The high functionality of the PGEs disclosed herein provide high crosslink density upon curing. This high crosslink density translates to very high Tg temperatures, enhanced thermal stability, more rapid development of Tg during curing, and improved reactivity on curing, as demonstrated in the Examples (below).
The PGEs of the present invention are especially useful as a component in formulations with one or more conventional epoxy resins to provide improved properties.

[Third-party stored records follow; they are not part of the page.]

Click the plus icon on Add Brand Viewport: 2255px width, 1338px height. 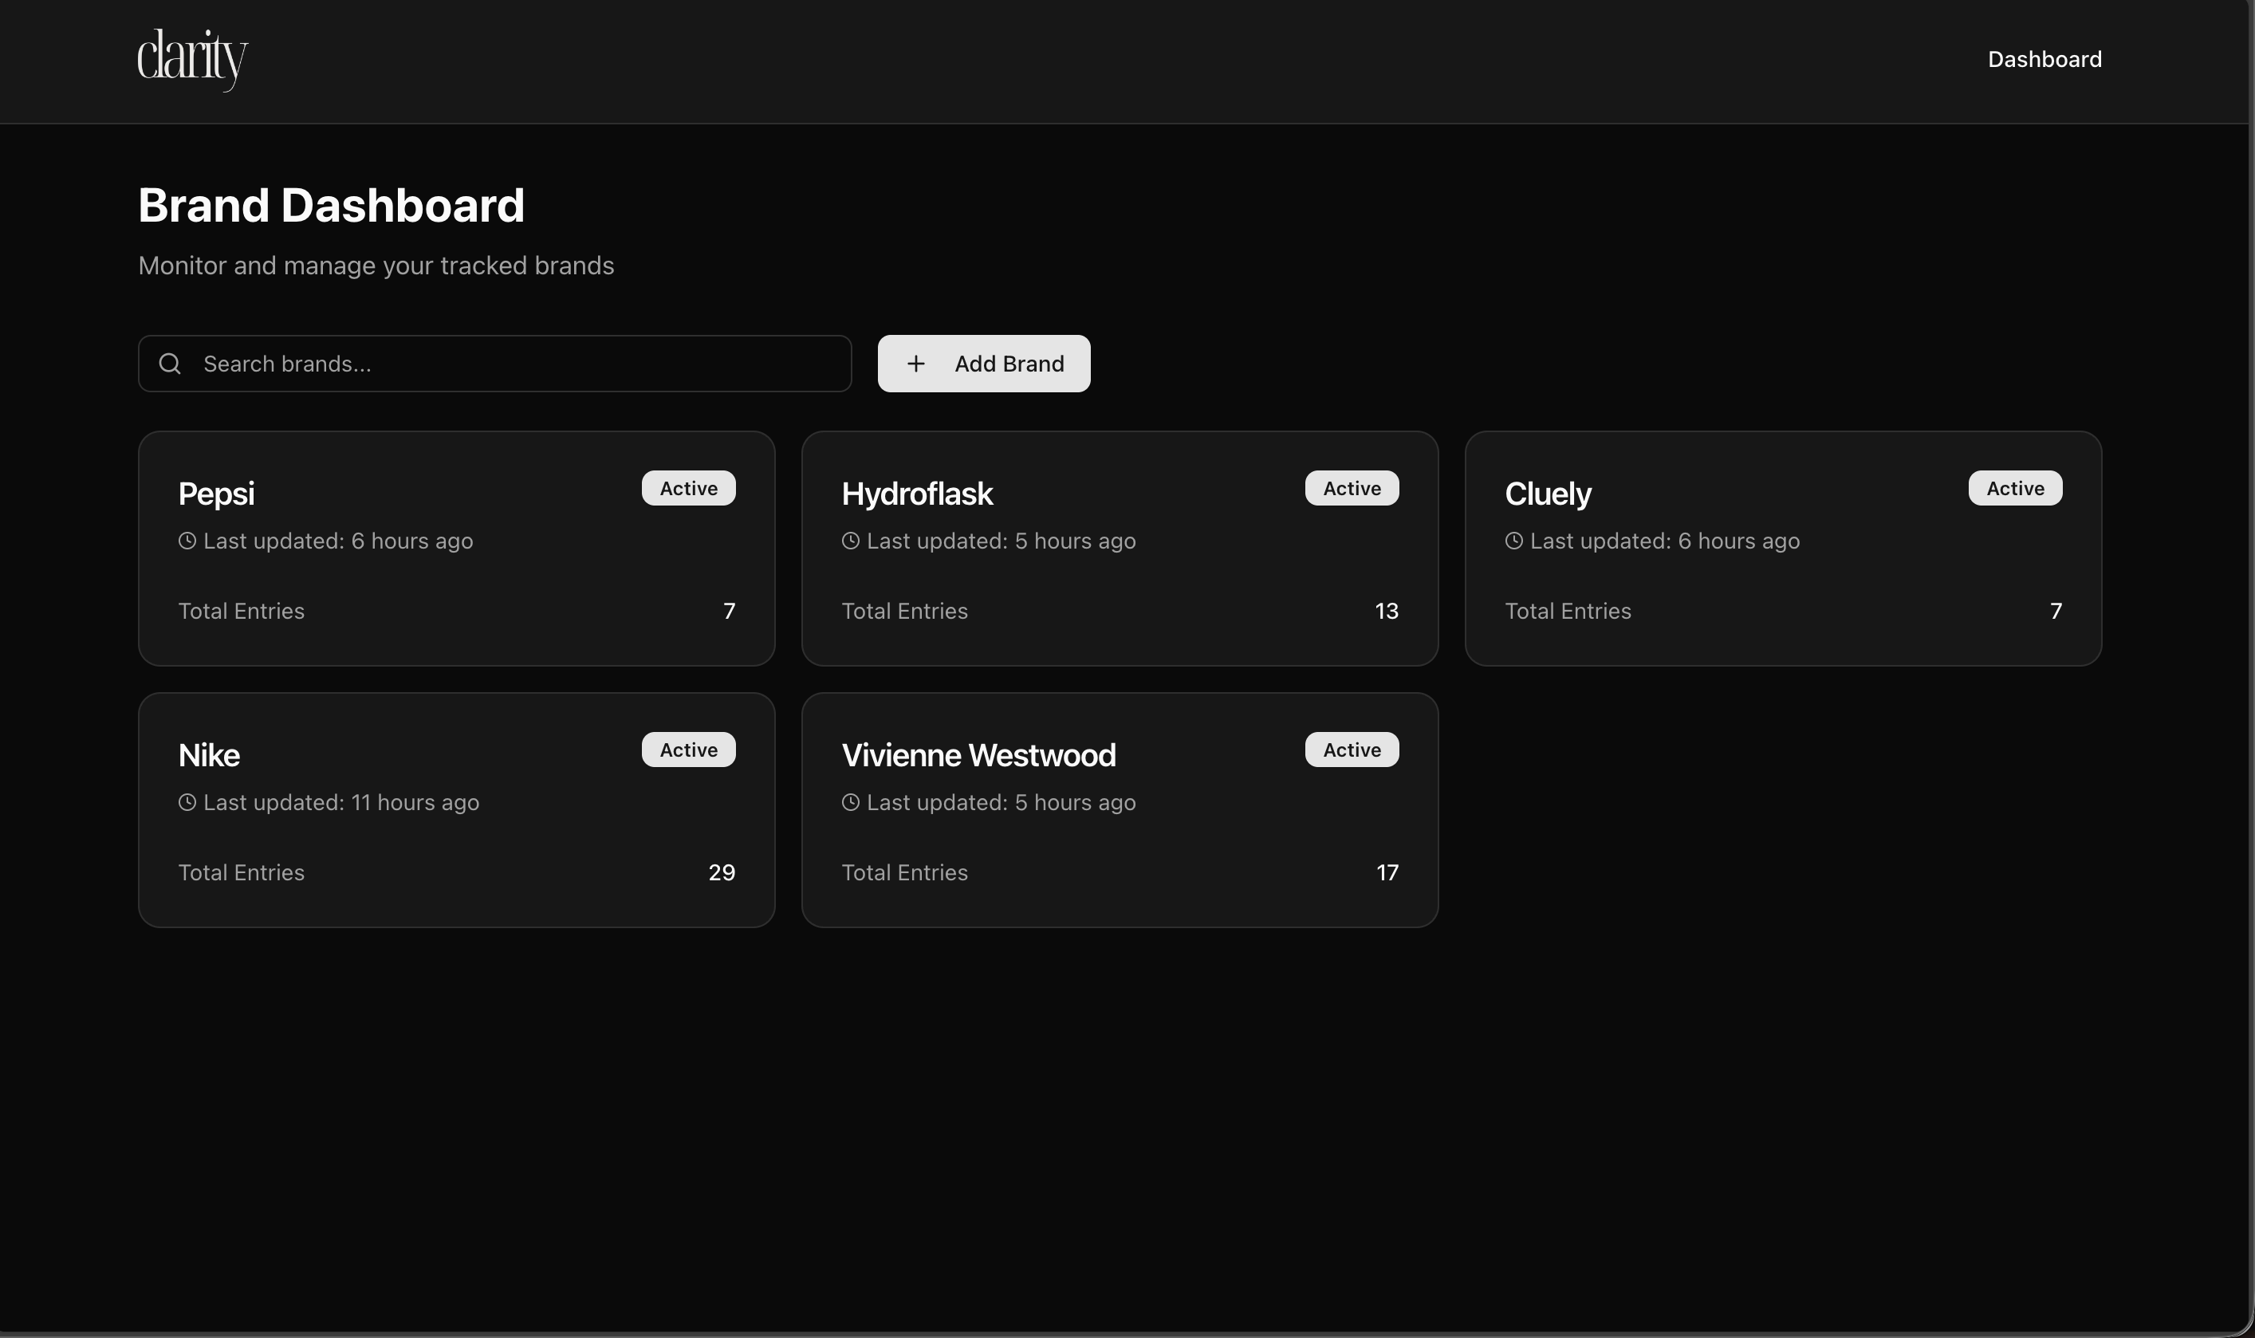coord(915,363)
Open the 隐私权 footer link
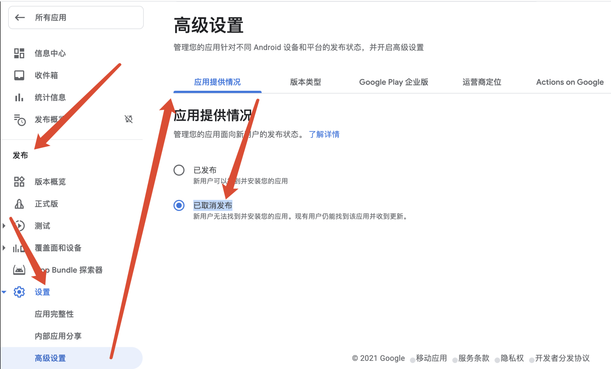Screen dimensions: 611x369 point(512,358)
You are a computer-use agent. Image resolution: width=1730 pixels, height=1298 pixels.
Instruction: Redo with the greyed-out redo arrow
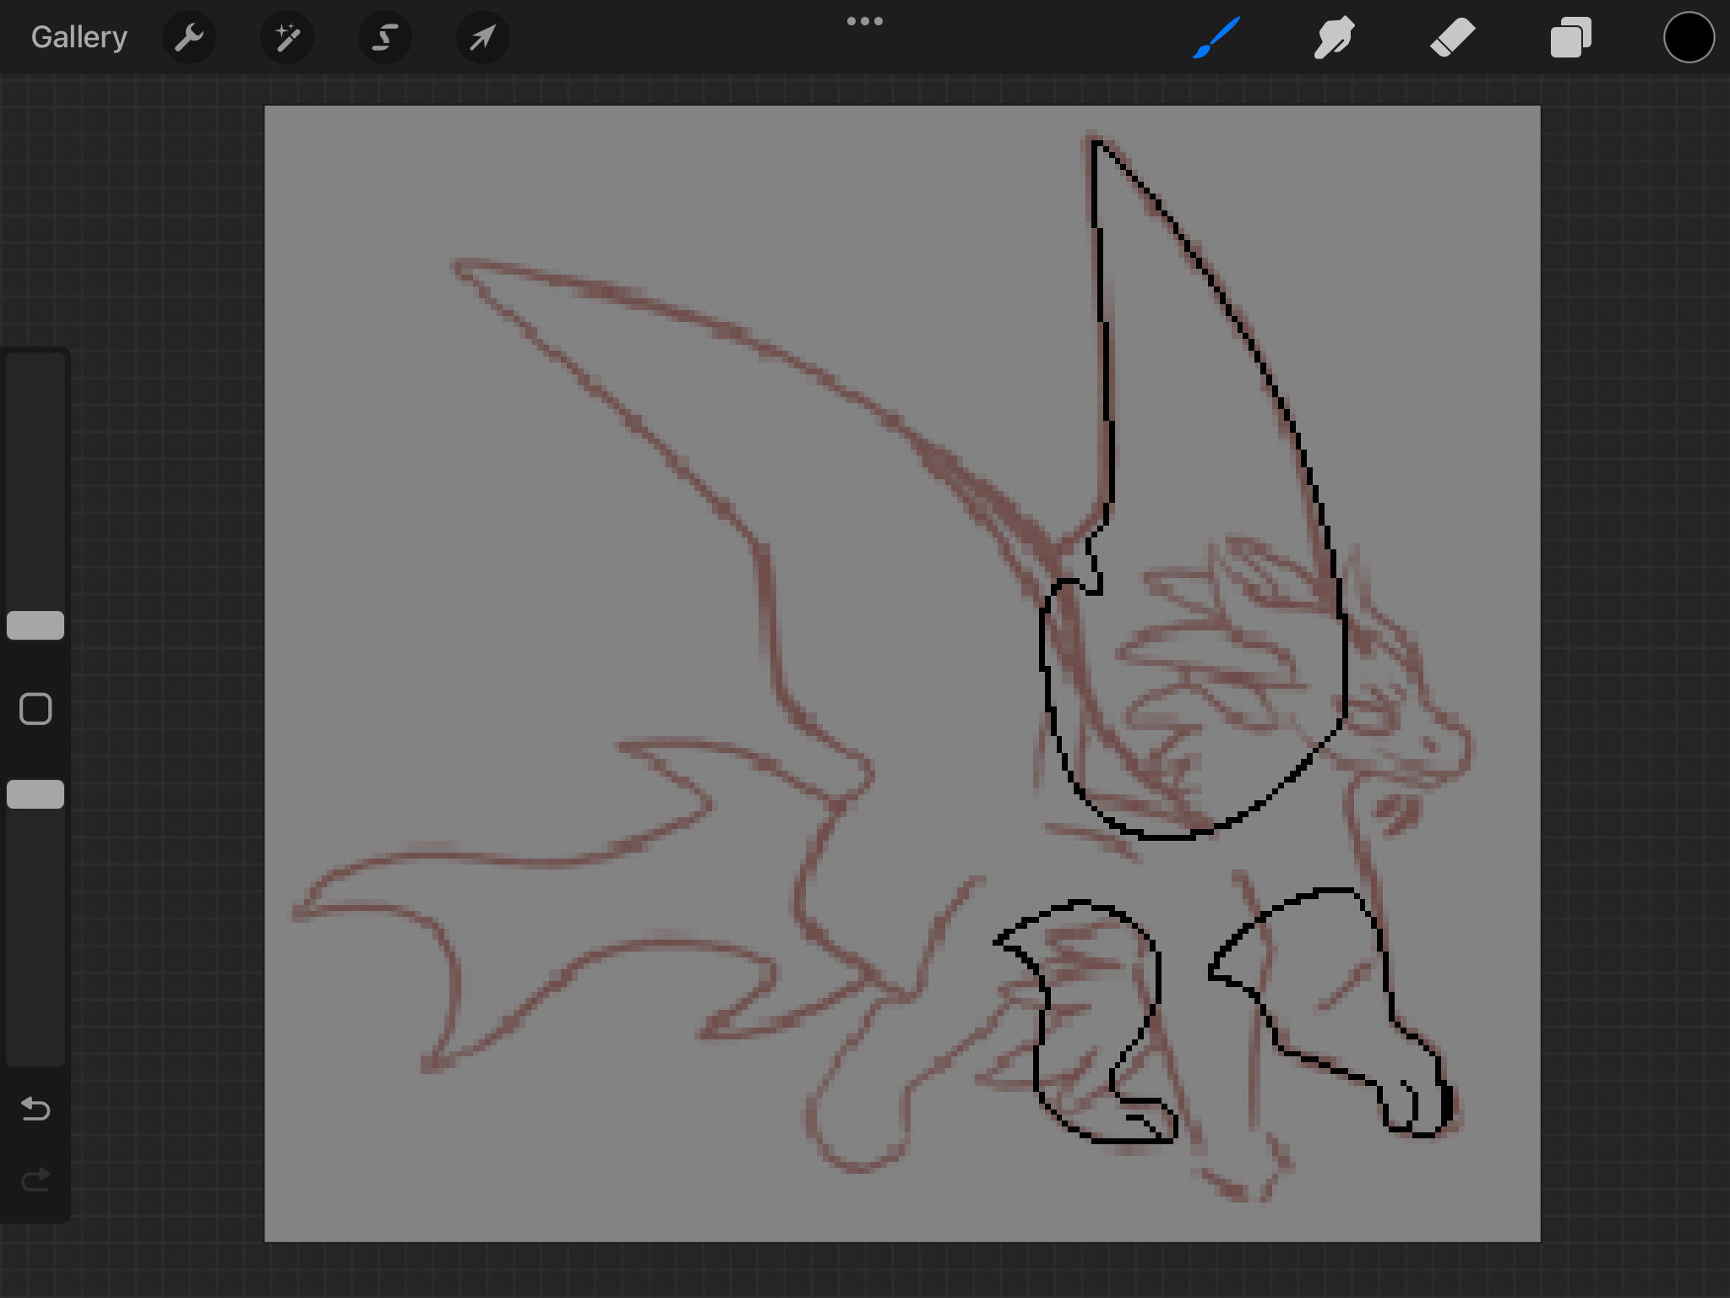pos(35,1180)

Numerous other benefits are expected from the PGEs, including very high modulus, increased moisture resistance and increased corrosion resistance.
The cured compositions described herein are particularly useful in the aerospace industry, the electronics industry (where they may be used in laminates or composites) and as a powder coating, particularly a functional powder coating as is used on pipe and rebar, where high Tg, solvent resistance, abrasion resistance and/or toughness may be beneficial. The cured compositions may be used in the form of sheets, films, fibers or other shaped articles.